2. Four charged after fights break out at Dollar Tree on Buena Vista Road: Three women and a 14-year-old girl were charged after allegedly being involved in a fight at the Dollar Tree on Buena Vista Road, Columbus police said. Authorities were called to a Steam Mill Road home around 8:10 p.m. Thursday to speak with a group of women about an altercation at the Dollar Tree at 4105 Buena Vista Road.
3. Georgia Power to close its Columbus payments office on Veterans Parkway: Georgia Power Company is preparing to close its Columbus payment processing center and they informed employees of that decision on Thursday, spokesman Robert Watkins said. The center, one of 27 remaining across the state, will be closed before the end of the year as the company adjusts to changing trends in the way customers pay their monthly power bill, Watkins said. The downtown Columbus location at 1112 Veterans Parkway is scheduled to close on Oct. 12.
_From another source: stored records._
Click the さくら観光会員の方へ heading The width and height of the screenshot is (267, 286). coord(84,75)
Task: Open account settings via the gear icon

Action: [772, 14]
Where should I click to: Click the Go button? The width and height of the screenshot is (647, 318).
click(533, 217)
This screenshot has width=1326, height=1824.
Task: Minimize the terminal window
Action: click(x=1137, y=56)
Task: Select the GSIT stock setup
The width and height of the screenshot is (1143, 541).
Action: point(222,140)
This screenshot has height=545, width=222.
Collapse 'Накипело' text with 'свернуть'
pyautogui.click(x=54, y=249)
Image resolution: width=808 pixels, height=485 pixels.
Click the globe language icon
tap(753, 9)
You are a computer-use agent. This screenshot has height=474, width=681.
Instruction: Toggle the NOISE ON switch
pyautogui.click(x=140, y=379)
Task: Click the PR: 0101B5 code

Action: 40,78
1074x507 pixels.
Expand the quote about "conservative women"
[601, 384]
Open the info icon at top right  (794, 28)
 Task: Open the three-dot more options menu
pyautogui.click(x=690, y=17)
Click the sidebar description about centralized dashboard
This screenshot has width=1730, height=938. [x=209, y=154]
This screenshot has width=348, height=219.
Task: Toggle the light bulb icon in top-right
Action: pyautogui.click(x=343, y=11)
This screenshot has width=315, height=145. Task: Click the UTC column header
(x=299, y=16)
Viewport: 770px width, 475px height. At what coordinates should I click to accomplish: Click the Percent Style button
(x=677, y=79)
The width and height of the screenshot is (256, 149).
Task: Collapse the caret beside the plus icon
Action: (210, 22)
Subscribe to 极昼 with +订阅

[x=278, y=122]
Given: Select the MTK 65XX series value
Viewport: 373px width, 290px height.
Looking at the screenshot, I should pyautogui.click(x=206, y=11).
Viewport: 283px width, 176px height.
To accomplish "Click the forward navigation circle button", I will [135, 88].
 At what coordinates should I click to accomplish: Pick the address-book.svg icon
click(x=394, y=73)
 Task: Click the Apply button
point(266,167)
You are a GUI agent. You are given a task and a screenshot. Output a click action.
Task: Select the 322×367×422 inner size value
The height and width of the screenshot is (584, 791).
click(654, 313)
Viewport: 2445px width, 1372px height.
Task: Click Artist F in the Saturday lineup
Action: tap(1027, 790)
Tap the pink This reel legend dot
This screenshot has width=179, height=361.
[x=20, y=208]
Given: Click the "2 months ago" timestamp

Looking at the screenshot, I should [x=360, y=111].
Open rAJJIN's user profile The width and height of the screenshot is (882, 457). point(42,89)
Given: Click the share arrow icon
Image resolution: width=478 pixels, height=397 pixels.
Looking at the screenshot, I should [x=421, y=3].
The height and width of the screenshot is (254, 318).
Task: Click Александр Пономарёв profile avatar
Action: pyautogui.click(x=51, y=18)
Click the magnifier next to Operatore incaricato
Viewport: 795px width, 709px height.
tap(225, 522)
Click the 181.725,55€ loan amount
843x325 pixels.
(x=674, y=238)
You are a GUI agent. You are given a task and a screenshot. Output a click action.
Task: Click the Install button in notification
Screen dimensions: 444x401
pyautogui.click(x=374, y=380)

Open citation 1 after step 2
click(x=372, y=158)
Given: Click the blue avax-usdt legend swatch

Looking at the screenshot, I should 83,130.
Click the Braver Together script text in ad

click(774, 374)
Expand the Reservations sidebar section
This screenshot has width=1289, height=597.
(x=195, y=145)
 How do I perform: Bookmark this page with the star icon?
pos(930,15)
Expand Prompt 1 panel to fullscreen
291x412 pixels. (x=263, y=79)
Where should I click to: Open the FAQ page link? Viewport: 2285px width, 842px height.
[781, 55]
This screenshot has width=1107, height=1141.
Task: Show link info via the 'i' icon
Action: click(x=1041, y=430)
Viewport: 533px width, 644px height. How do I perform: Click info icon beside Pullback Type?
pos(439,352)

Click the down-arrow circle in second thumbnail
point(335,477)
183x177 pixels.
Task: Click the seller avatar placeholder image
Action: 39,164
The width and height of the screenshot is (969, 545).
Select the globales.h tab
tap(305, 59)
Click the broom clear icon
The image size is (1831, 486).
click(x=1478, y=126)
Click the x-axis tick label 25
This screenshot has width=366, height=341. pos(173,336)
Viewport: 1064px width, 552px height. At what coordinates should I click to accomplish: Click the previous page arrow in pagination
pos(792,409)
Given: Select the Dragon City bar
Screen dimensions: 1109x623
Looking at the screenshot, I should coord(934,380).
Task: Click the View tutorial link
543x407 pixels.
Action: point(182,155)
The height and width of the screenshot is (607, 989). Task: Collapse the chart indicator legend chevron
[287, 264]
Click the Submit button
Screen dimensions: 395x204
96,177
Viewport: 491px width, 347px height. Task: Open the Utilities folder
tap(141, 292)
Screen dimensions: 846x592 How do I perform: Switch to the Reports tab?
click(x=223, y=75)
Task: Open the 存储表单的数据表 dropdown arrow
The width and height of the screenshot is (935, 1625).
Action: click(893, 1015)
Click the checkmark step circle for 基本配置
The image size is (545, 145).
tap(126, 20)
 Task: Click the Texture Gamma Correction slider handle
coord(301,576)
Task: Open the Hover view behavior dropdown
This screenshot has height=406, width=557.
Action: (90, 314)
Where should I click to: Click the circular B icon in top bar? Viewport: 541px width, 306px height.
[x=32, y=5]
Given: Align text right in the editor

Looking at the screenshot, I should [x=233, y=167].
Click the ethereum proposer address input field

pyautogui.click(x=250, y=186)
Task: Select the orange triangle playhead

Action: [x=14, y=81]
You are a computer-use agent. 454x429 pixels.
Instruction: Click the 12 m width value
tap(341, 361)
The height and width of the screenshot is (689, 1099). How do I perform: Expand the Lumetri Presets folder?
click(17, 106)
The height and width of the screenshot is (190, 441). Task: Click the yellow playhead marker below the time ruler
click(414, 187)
4. Major retail, restaurant, housing development planned in Midland area of city: A trio of Columbus real-estate investors has purchased a large swath of land in the Midland area of Columbus with plans to develop the 86 acres into a mix of retail, restaurants and some residential housing. The working name for the development is Midland Commons. Marty Flournoy, Chris Wightman and Jack Wright are partnering in the project near the intersection of U.S. Highway 80, or J.R. Allen Parkway, and U.S. Highway 27, or Manchester Expressway.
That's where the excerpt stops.